Updated Analysis of the Economics of the
New York Health Act
Prepared by Leonard Rodberg, PhD
Professor Emeritus of Urban Studies at Queens College/CUNY and
Research Director of the NY Metro Chapter of Physicians for a National Health Program.
Recent economic analyses of the New York Health Act show that a universal, single-payer health care system is the only plan that will provide universal, guaranteed health care at less cost than the status quo.
Using CMS projections of health care spending and State income projections, we have updated earlier results to project the economic impact of the New York Health Act if it is fully implemented in 2025. The New York Health Act will generate net savings of $16.8 billion, or 4.8% of total expected costs, as compared with projections for the status quo. In answer to the commonly-asked question ”How much will the New York Health Act cost?”, the answer is that it will actually save nearly 5% of what we now spend.
Many also ask “How are you going to pay for it?” The answer is that, unlike in the current system, it will be paid for fairly in accordance with ability to pay. The sample progressively-graduated tax brackets and rates proposed in the earlier report (and widely distributed thereafter) will continue to fully fund the system.
The New York Health Act creates the New York Health plan which will provide coverage for every New York resident and every non-resident working full-time in New York, with no premiums, deductibles, or co-pays. Benefits will be comprehensive including primary, preventive, specialty, hospital, mental health, reproductive health care, dental, vision, prescription drug, medical supply, and long-term care (home care and nursing home). The Act will be financed through a progressively-graduated payroll tax that replaces premiums and all out-of-pocket expenses. (At least 80% of the payroll tax will; be paid by employers, with up to 20% of the tax paid by employees. Employers could agree to pay a higher percentage, for instance, through collective bargaining.) There will also be a progressively-graduated tax on non-payroll (investment) income.

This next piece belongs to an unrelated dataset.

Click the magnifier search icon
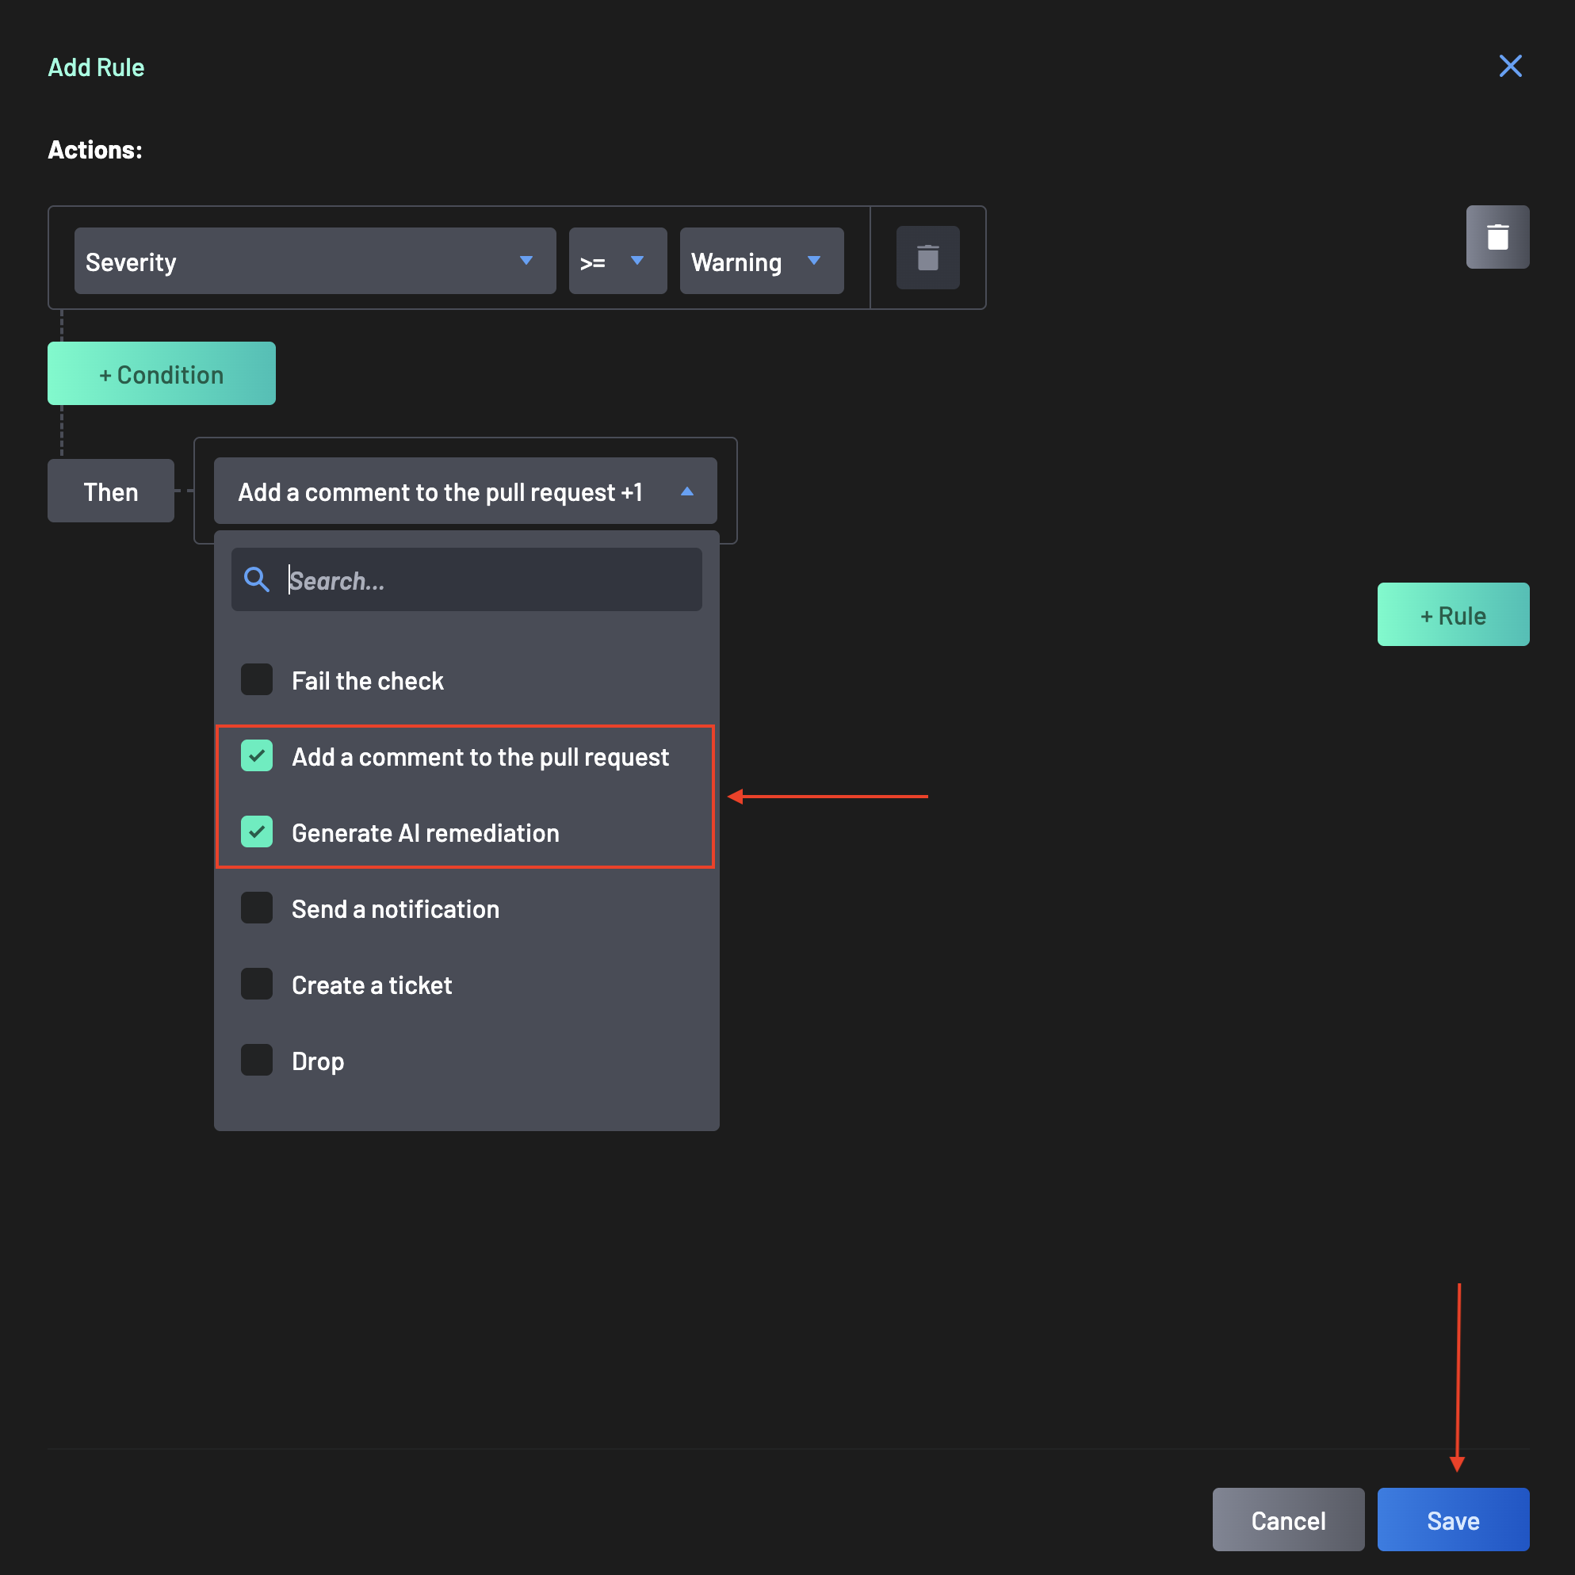This screenshot has width=1575, height=1575. [257, 580]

In 2018, the nonpartisan RAND Corporation performed an economic analysis of this legislation. The principal findings of the RAND report were that the New York Health Act will cover everyone, improve benefits, eliminate cost-sharing, cost no more than New York is now spending, and provide savings for almost all New Yorkers.
Following its publication, this author performed an evaluation of the RAND report’s methodology which led to some modified conclusions, including a finding that savings will be considerably greater than RAND projected. This report updates and confirms those findings.